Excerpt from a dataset
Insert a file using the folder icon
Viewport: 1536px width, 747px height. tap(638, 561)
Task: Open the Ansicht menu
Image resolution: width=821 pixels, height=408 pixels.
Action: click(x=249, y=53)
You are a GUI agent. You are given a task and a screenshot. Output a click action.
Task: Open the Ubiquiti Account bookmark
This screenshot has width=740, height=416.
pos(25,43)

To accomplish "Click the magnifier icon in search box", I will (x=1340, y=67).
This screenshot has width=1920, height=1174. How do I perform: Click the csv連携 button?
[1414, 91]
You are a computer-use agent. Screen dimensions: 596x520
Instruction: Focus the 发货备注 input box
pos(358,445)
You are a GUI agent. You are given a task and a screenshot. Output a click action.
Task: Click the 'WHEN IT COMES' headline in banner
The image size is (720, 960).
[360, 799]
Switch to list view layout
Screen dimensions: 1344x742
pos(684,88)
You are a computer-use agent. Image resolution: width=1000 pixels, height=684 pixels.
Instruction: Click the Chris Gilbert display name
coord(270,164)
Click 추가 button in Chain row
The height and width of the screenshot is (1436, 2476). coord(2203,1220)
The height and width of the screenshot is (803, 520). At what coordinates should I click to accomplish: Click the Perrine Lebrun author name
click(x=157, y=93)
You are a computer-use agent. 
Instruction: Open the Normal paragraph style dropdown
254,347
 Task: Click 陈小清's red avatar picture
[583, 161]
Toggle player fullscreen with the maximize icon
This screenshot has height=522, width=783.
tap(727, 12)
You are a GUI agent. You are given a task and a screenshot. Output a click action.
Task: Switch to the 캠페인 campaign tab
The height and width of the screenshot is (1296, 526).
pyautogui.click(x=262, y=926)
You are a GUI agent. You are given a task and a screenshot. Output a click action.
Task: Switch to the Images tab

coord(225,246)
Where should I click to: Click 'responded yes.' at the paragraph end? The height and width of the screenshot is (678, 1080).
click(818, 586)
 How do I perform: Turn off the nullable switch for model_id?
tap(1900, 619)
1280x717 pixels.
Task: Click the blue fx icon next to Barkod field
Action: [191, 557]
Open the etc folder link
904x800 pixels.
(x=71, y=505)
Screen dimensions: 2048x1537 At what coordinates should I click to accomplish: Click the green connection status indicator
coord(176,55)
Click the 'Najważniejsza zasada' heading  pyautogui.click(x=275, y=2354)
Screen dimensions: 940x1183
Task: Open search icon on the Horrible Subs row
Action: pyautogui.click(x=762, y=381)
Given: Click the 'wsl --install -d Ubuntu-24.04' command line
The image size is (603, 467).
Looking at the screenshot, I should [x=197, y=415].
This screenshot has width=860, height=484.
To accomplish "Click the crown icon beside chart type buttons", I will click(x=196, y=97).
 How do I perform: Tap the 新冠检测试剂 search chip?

Aim of the exercise ::
Reproduce every line of the material above word for word, without changing anything.

Expected output ::
Insert a file using the folder icon
Viewport: 1536px width, 747px height. tap(638, 561)
Task: Open the Ansicht menu
Image resolution: width=821 pixels, height=408 pixels.
Action: click(x=249, y=53)
You are a GUI agent. You are given a task and a screenshot. Output a click action.
Task: Open the Ubiquiti Account bookmark
This screenshot has width=740, height=416.
pos(25,43)

To accomplish "Click the magnifier icon in search box", I will (x=1340, y=67).
This screenshot has width=1920, height=1174. How do I perform: Click the csv連携 button?
[1414, 91]
You are a computer-use agent. Screen dimensions: 596x520
Instruction: Focus the 发货备注 input box
pos(358,445)
You are a GUI agent. You are given a task and a screenshot. Output a click action.
Task: Click the 'WHEN IT COMES' headline in banner
The image size is (720, 960).
[360, 799]
Switch to list view layout
Screen dimensions: 1344x742
pos(684,88)
You are a computer-use agent. Image resolution: width=1000 pixels, height=684 pixels.
Instruction: Click the Chris Gilbert display name
coord(270,164)
Click 추가 button in Chain row
The height and width of the screenshot is (1436, 2476). coord(2203,1220)
The height and width of the screenshot is (803, 520). At what coordinates should I click to accomplish: Click the Perrine Lebrun author name
click(x=157, y=93)
You are a computer-use agent. 
Instruction: Open the Normal paragraph style dropdown
254,347
 Task: Click 陈小清's red avatar picture
[583, 161]
Toggle player fullscreen with the maximize icon
This screenshot has height=522, width=783.
tap(727, 12)
You are a GUI agent. You are given a task and a screenshot. Output a click action.
Task: Switch to the 캠페인 campaign tab
The height and width of the screenshot is (1296, 526).
pyautogui.click(x=262, y=926)
You are a GUI agent. You are given a task and a screenshot. Output a click action.
Task: Switch to the Images tab

coord(225,246)
Where should I click to: Click 'responded yes.' at the paragraph end? The height and width of the screenshot is (678, 1080).
click(818, 586)
 How do I perform: Turn off the nullable switch for model_id?
tap(1900, 619)
1280x717 pixels.
Task: Click the blue fx icon next to Barkod field
Action: [191, 557]
Open the etc folder link
904x800 pixels.
(x=71, y=505)
Screen dimensions: 2048x1537 At what coordinates should I click to accomplish: Click the green connection status indicator
coord(176,55)
Click the 'Najważniejsza zasada' heading  pyautogui.click(x=275, y=2354)
Screen dimensions: 940x1183
Task: Open search icon on the Horrible Subs row
Action: pyautogui.click(x=762, y=381)
Given: Click the 'wsl --install -d Ubuntu-24.04' command line
The image size is (603, 467).
Looking at the screenshot, I should [x=197, y=415].
This screenshot has width=860, height=484.
To accomplish "Click the crown icon beside chart type buttons", I will click(x=196, y=97).
 How do I perform: Tap the 新冠检测试剂 search chip?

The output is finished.